1 Jul 2013

Our Legacy Systems: Dysfunctional, Unreformable

Charles Hugh Smith: America's legacy systems are like stars about to go super-nova. 

There are two problems with the vast, sprawling legacy systems we've inherited from the past: they're dysfunctional and cannot be fixed/reformed. The list of dysfunctional legacy systems that cannot be truly reformed is long: Social Security, with its illusory Trust Funds and unsustainable one-to-two ratio of beneficiaries to full-time workers; Medicare, 40% fraud and ineffective/needless care; the healthcare system (if you dare even call the mess a system), 40% paper shuffling and 25% defensive medicine and profiteering; weapons procurement--the system works great if you like cost overruns and programs that take decades to actually produce a weapon; higher education--costs have skyrocketed 700% while studies (Academically Adrift) have found that fully a third of all college graduates learned little of value in their four years; the financial system--now that we've given the Federal Reserve oversight over Too Big To Fail Bank practices, do you really think we'll ever get rid of TBTF banks?

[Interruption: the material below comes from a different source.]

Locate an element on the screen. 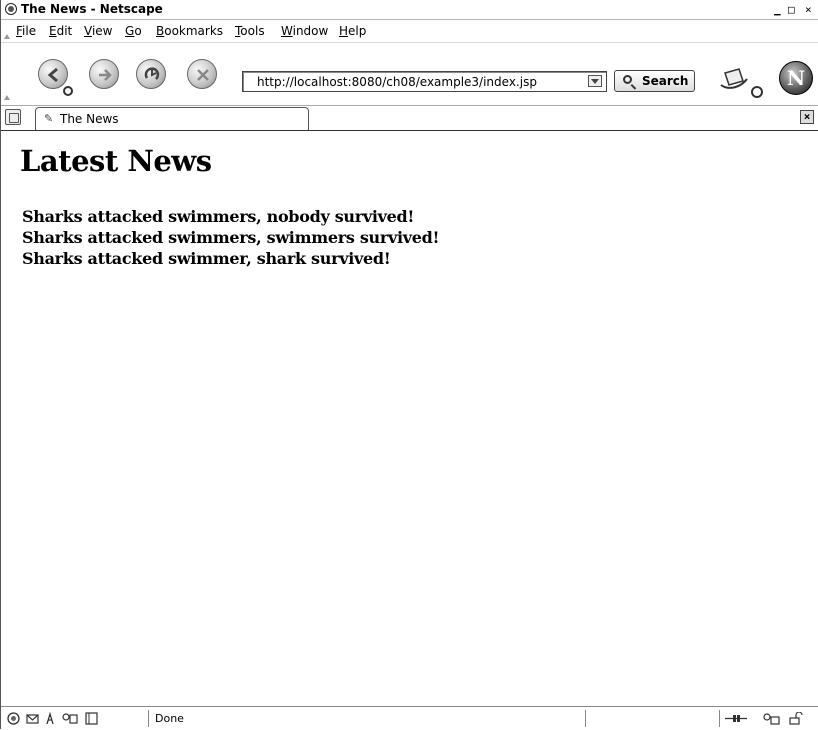 The image size is (818, 730). lock-icon is located at coordinates (796, 718).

One place to start an investigation of any legacy system is to ask: how would we design a replacement system from scratch? The gulf between a practical, efficient replacement system and the broken legacy system is a measure of the legacy system's dysfunction.

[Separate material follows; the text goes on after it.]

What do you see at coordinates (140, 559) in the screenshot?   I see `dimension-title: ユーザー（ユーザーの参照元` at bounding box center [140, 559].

We all know why legacy systems cannot be reformed or replaced: each has a veritable army of constituents and vested interests. Every single person drawing a check or payment from the legacy system fears reform of any kind, as each fears that their place at the feeding trough might be threatened.



As a result, reform is necessarily superficial, a simulacrum of real reform that satisfies the PR need to "fix the system" but actually hardens the system against future reform by adding layers of complexity that act as defensive complexity moats.



There is a fundamental asymmetry between those threatened by reform and the reformers. The reformers are trying to save the system from eventual collapse, but the benefits of their efforts often fall to the cohort of young people who have not yet become voters or entered the workforce; these citizens don't exist politically.



Meanwhile, those drawing paychecks, benefits or payments from the legacy system will fight with every fiber of their being to protect every cent of "their fair share." (Needless to say, every share is fair and deserved.) Those resisting reform are fighting to the death, so to speak, while the reformers have no equivalent motivation or political persuasion.



Corporations threatened by reform launch a ceaseless lobbying/PR attack on the reform, either watering it down, eviscerating the regulatory structure or co-opting the reformers into accepting a superficial reform rather than walk away with nothing.



Legacy systems have hardened into bureaucracies whose primary purpose is defending the fiefdom's budget and power from any threat. I prepared this chart to illustrate the life-cycle of bureaucracy:






As revenue flatlines and pressure for real reform mounts, the embattled institutions find that propaganda and facsimiles of reform are cheaper "solutions" than real reform. This is the key driver behind the flood of propaganda and all the phony "reforms" laid out in thousands of pages of befuddling bureaucratic self-preservation.



Real reform would mean powerful constituencies would have to take real reductions in staffing, power, benefits and in their share of the national income. Rather than reveal this double-bind--reform is impossible but the Status Quo is unsustainable--the legacy system deploys its gargantuan resources to laying down a smoke-screen of bogus reforms and ginned-up statistics.



America's legacy systems are like stars about to go super-nova. They have increased in size to the point where their stupendous mass guarantees that once their energy source (as measured in fossil fuels and money) falls below a certain threshold, the institution will collapse inward on itself.